_What you will do_:
Using the listing below, output only the lines from the one that contains "Task: Click the vertical" through the one that contains "Given: Remove Toner Cyan row via red X", inclusive, exactly as given and without images.

_Records_:

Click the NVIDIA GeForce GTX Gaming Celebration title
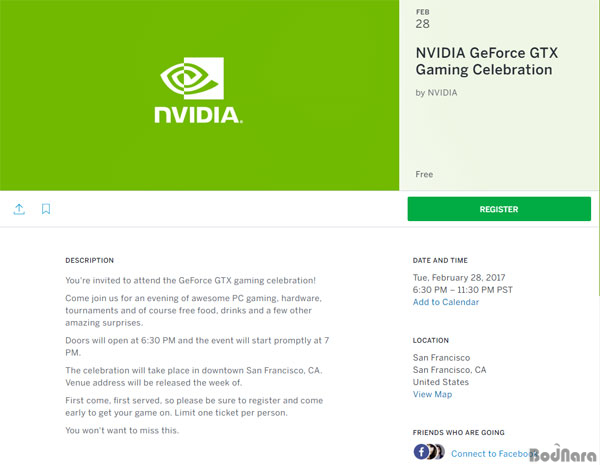Viewport: 600px width, 465px height. [486, 61]

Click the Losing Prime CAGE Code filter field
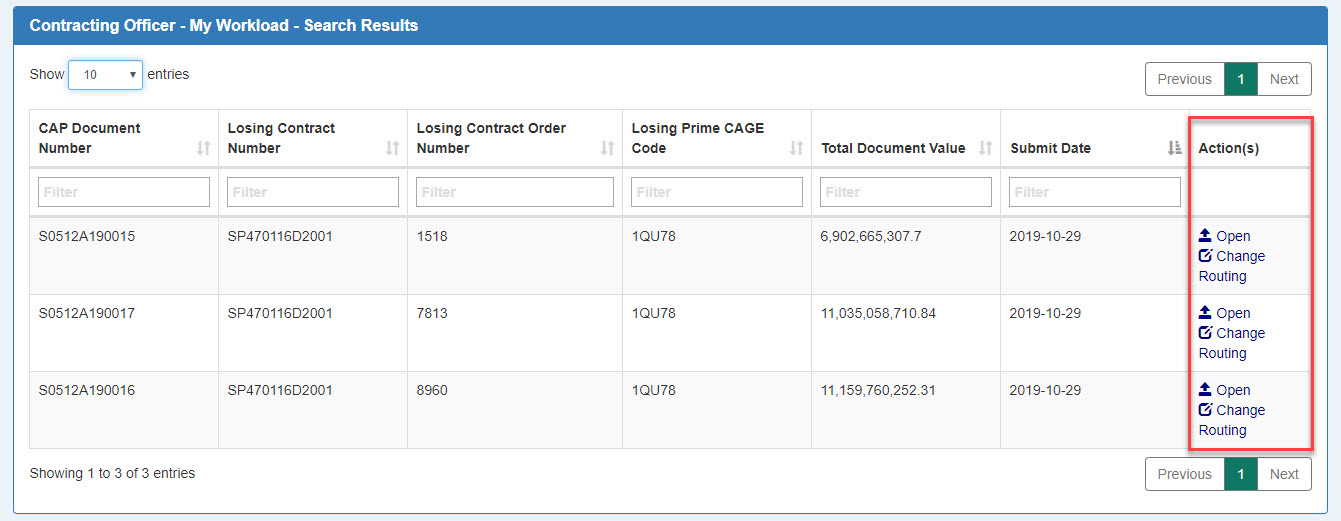pos(717,192)
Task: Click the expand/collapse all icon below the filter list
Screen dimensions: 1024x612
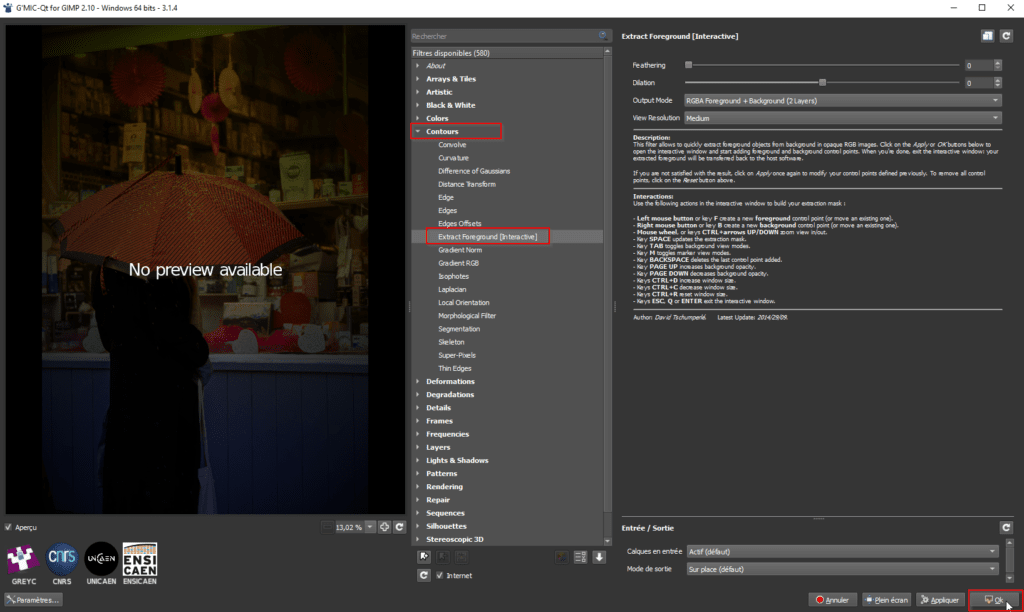Action: 580,557

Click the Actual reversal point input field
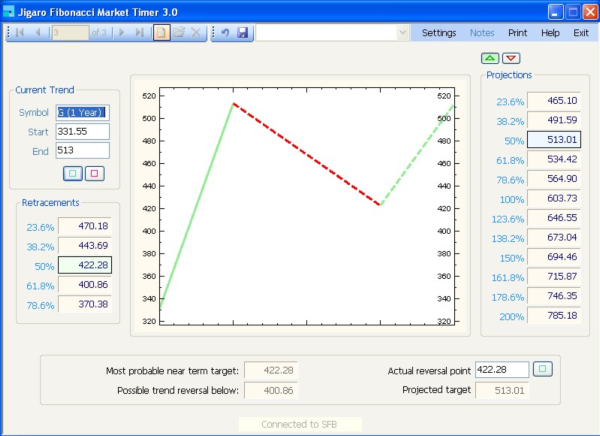[x=500, y=370]
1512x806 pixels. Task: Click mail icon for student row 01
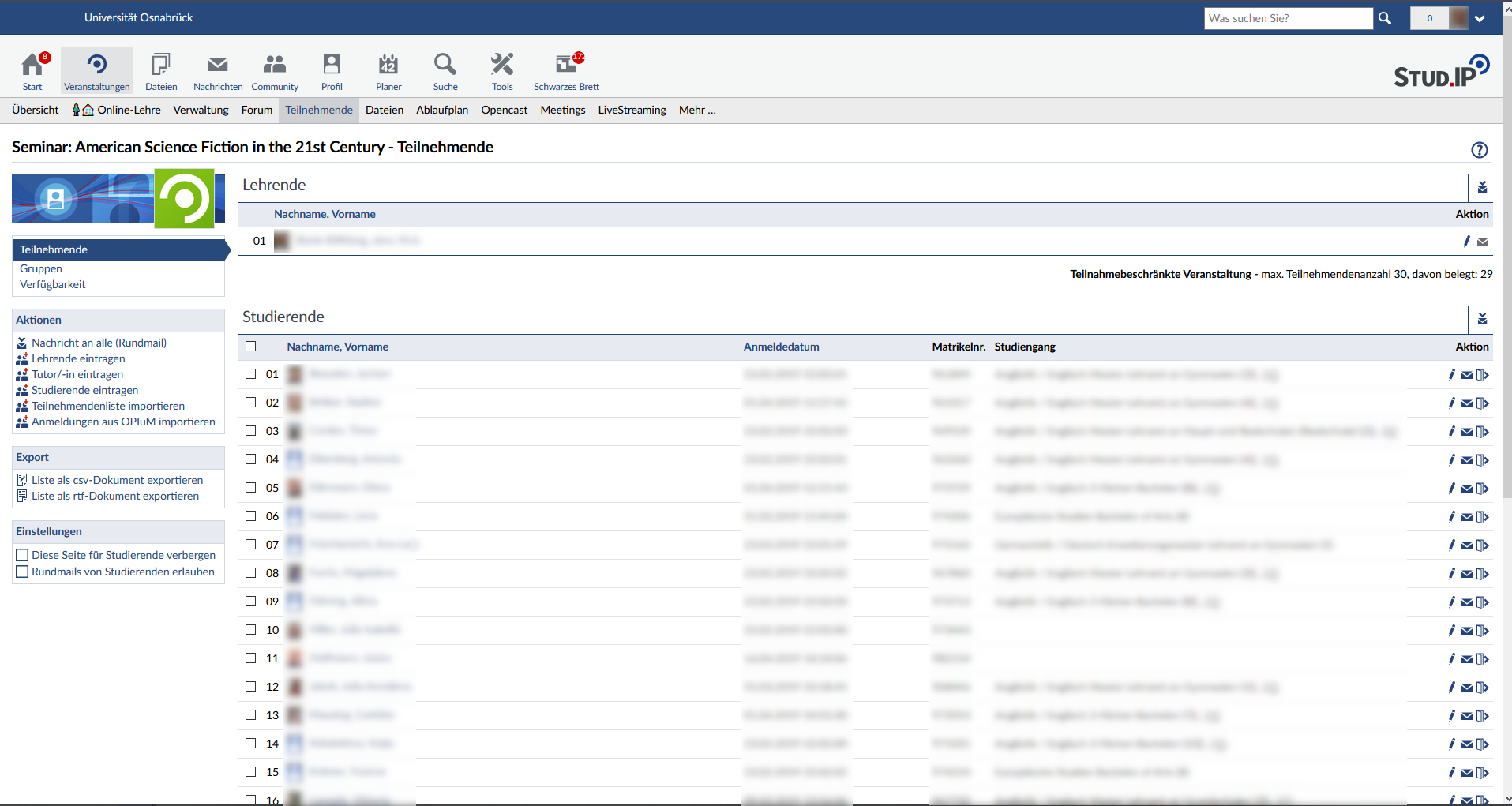coord(1466,375)
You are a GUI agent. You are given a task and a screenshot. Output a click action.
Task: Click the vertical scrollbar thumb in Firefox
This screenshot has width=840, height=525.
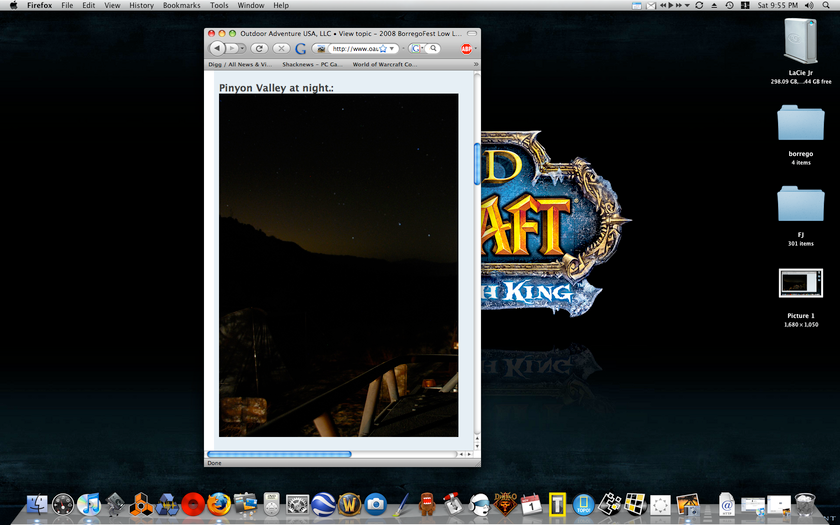476,163
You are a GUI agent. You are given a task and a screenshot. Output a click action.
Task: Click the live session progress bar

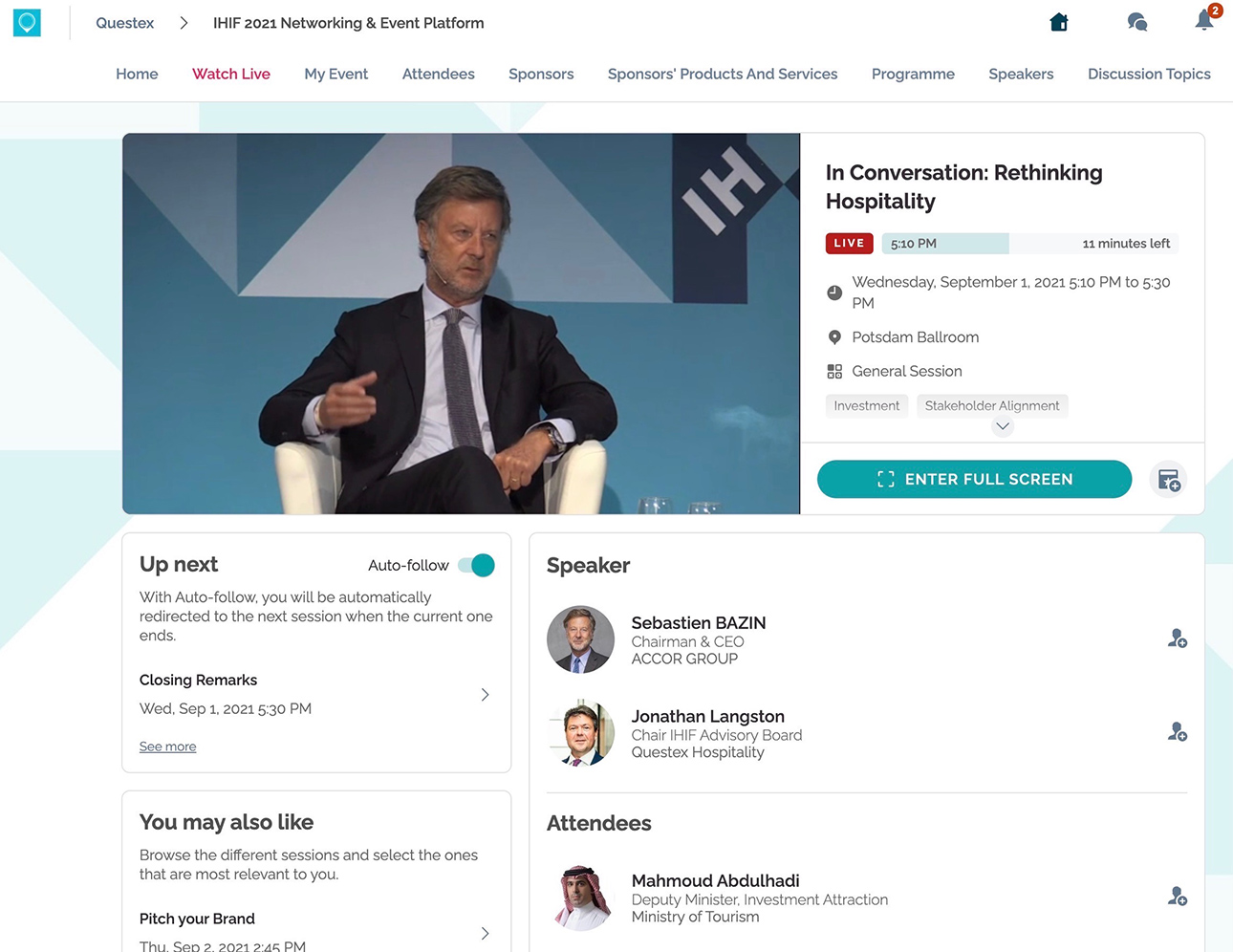pos(1029,244)
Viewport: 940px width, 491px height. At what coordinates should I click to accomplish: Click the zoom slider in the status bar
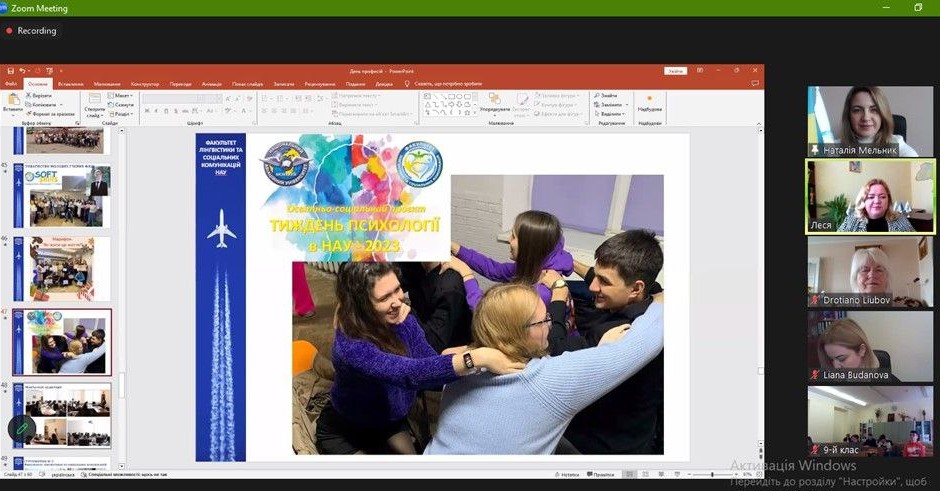(711, 474)
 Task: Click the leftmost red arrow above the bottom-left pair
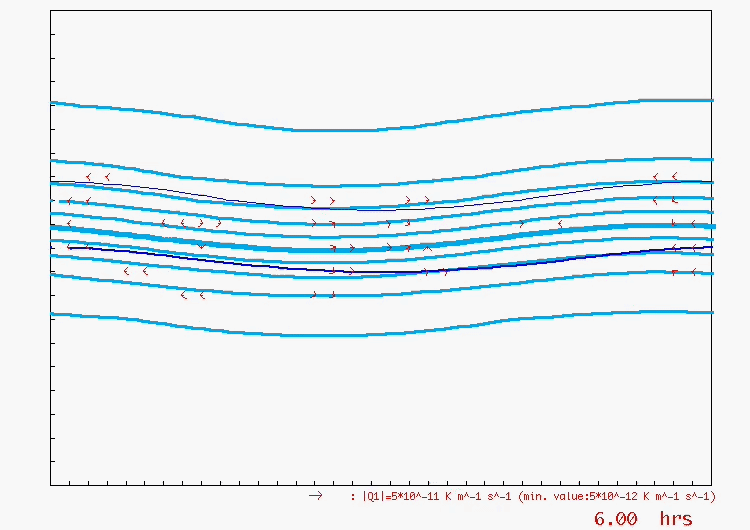coord(126,271)
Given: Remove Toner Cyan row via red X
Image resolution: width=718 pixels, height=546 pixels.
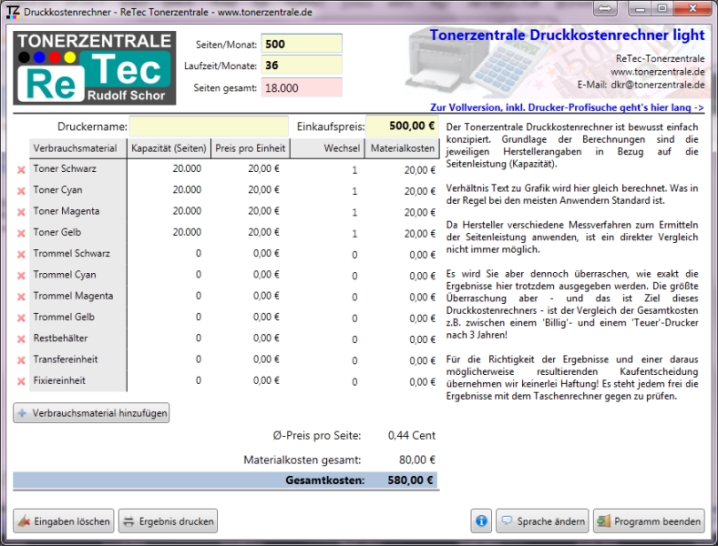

_Solution to the exercise_:
Task: Click the vertical scrollbar thumb in Firefox
This screenshot has width=840, height=525.
476,163
You are a GUI agent. You are given a task and a screenshot. Output a click action.
Task: Click the live session progress bar

pos(1029,244)
Viewport: 940px width, 491px height. At what coordinates should I click to accomplish: Click the zoom slider in the status bar
(711, 474)
 Task: Click the leftmost red arrow above the bottom-left pair
coord(126,271)
Given: Remove Toner Cyan row via red X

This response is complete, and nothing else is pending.